**Complete the following**
[1] Do these statements agree with the text on laser enrichment of 176Lu? (a) A delay of 50 ns gives the highest ionization efficiency. (b) The method pairs pulsed excitation lasers with a cw ionization laser. (c) The method might produce about 100% enriched 176Lu at 5 mg/h. For each, answer yes or no and quote the deciding words.
[2] Write what comes next in the text on laser enrichment of 176Lu, picking up after its final sentence.
[Reading text Boundary: Start]
Effect of delay of ionization laser

Effect of delay and delay jitter of the ionization laser pulse with reference to the interaction time has been studied (Supplementary material Fig. S2). Ionization efficiency and the degree of enrichment have been calculated varying delay of the ionization laser with reference to the start time of interaction of cw excitation lasers with “nascent” atomic beam. It has been observed that a delay of 50 ns results in highest ionization efficiency. Therefore, it is necessary to set the delay of the ionization laser to 50  ± 10 ns to achieve the ionization efficiency within 90% of its value. This requirement can be easily met with the currently available technological advances in the synchronization electronics.

Conclusion

We have proposed a novel and simple method for the enrichment of 176Lu isotope a precursor to 177Lu medical isotope. The physics of the laser-atom interaction has been studied through the dynamics of the atomic level populations using density matrix formalism. It has been shown that a combination of cw excitation lasers and pulsed ionization laser can be used for the laser isotope separation of 176Lu. The optimum conditions for the efficient and selective separation of 176Lu have been derived by studying the time evolution of level populations during laser excitation. It has been shown that, it might be possible to produce ~ 100% enriched 176Lu isotope at a rate of 5 mg/h, which is higher than all previously reported methods so far. The enrichment process proposed can be easily adopted using off-the-shelf lasers for similar atomic systems.
[Reading text Boundary: End]
[Source material Boundary: Start]
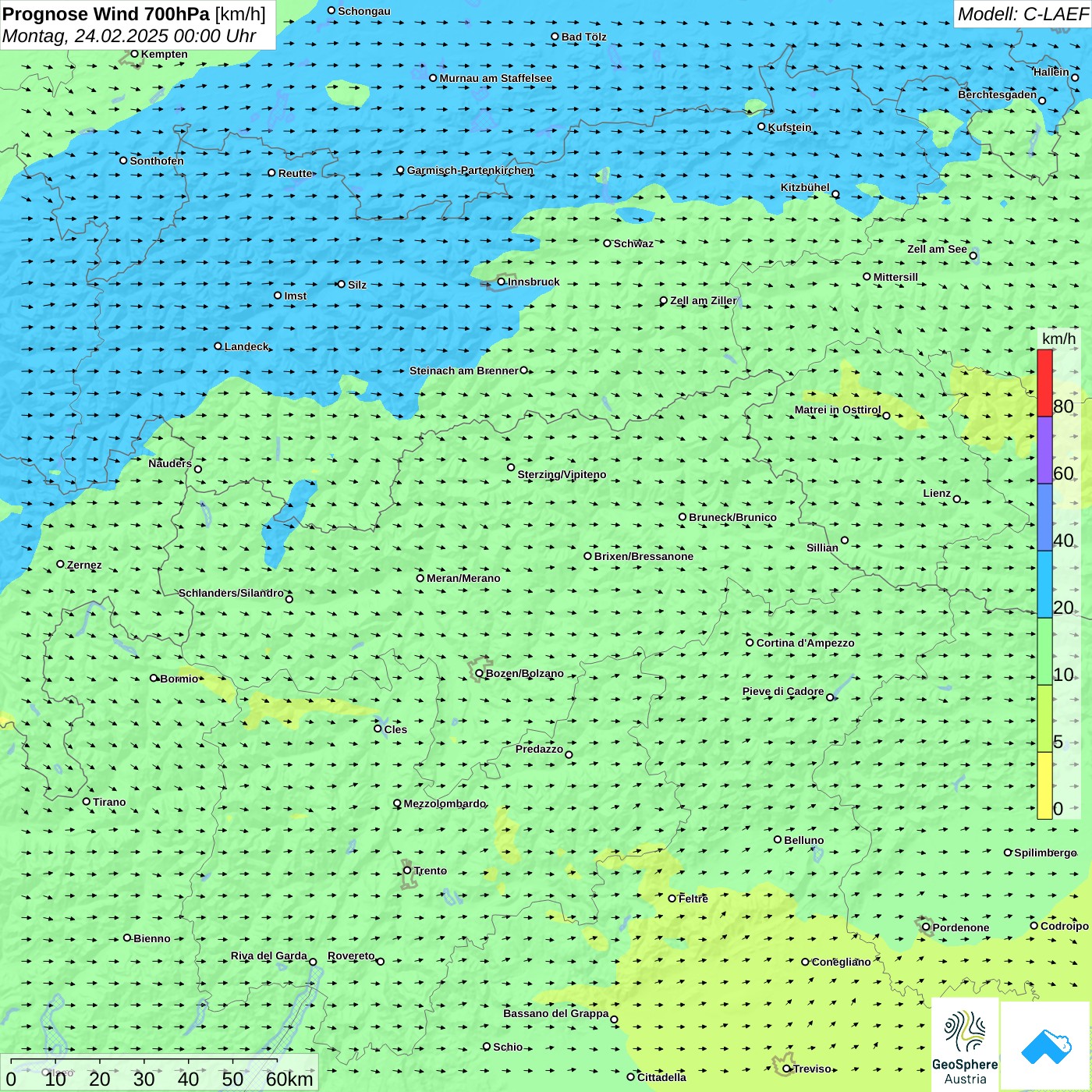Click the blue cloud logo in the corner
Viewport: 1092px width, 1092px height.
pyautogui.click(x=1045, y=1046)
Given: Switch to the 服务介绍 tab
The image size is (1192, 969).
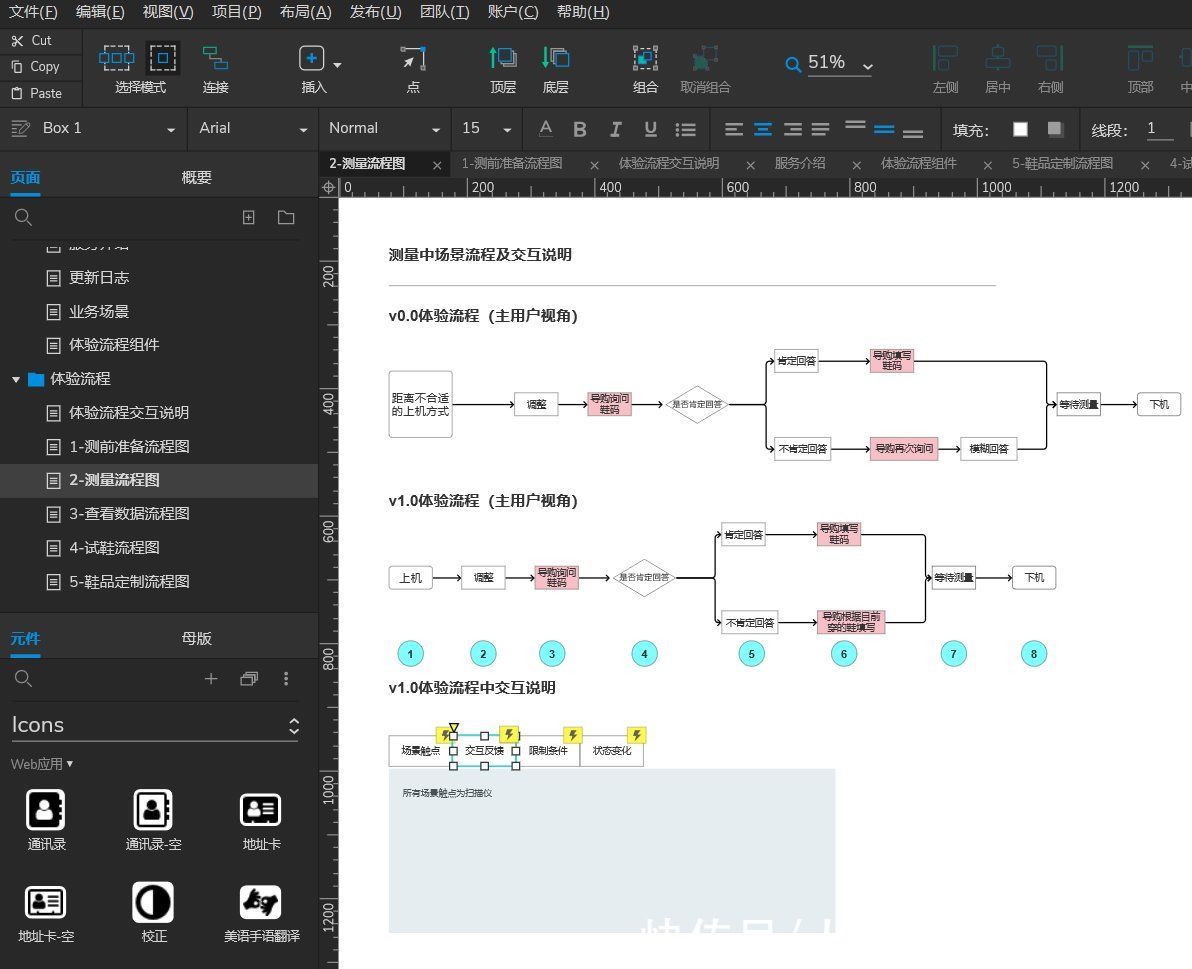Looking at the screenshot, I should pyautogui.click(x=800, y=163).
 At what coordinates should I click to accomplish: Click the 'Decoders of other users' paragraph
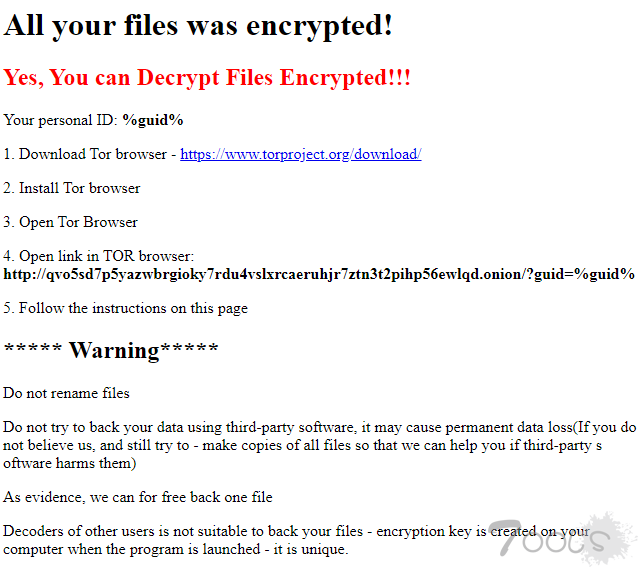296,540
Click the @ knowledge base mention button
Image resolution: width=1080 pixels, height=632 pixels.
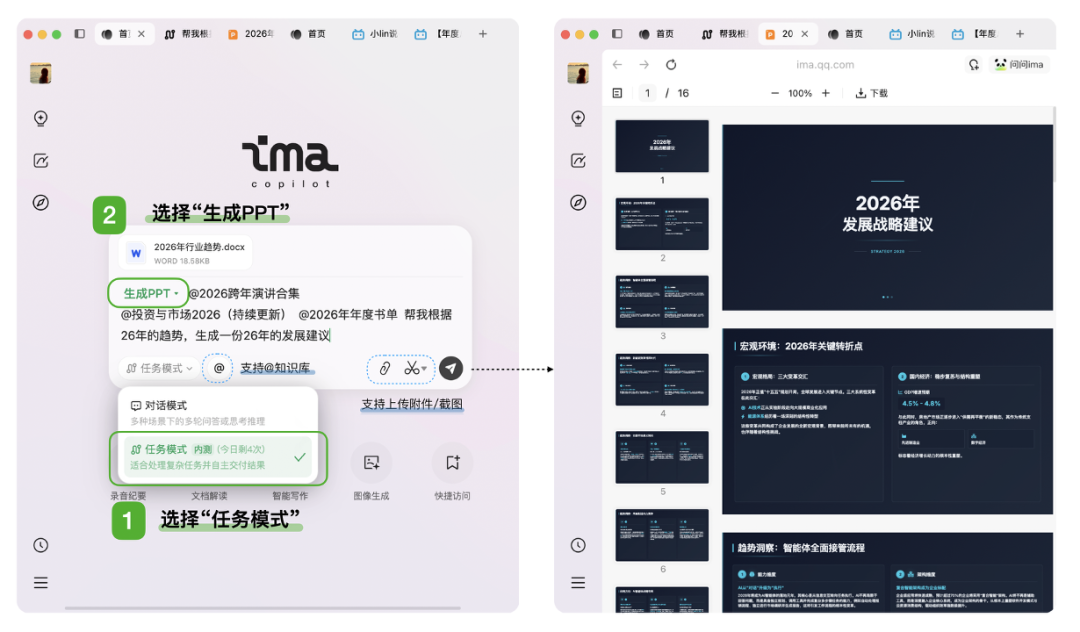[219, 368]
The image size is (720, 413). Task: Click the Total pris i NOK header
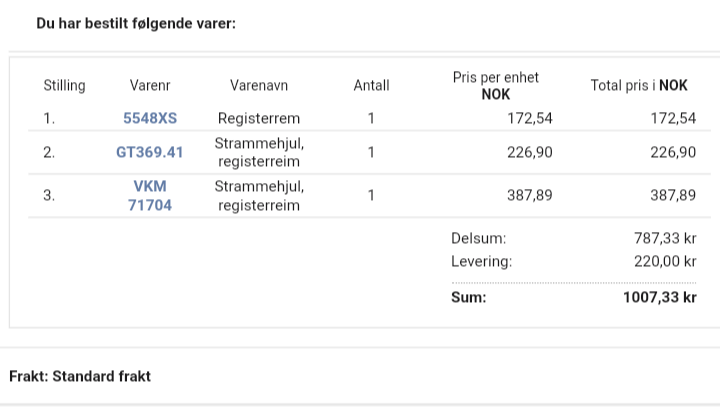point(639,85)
[Source material Boundary: End]
**Activity answers**
[1]
(a) Yes: "a delay of 50 ns results in highest ionization efficiency."
(b) No: "a combination of cw excitation lasers and pulsed ionization laser can be used for the laser isotope separation of 176Lu."
(c) Yes: "it might be possible to produce ~ 100% enriched 176Lu isotope at a rate of 5 mg/h"

[2]
Method

The isotope shift and hyperfine structure data of natural Lu isotopes have been taken from the literature and the frequency positions of all hyperfine pathways have been derived with reference to centre of gravity of 176Lu. A density matrix code for three-step photoionization has been developed. Separate codes have been used for all cw lasers case; cw laser excitation followed by pulsed laser ionization case. Ionization efficiencies of natural Lu isotopes have been calculated for various conditions. From the ionization efficiencies, degree of enrichment of 176Lu has been derived.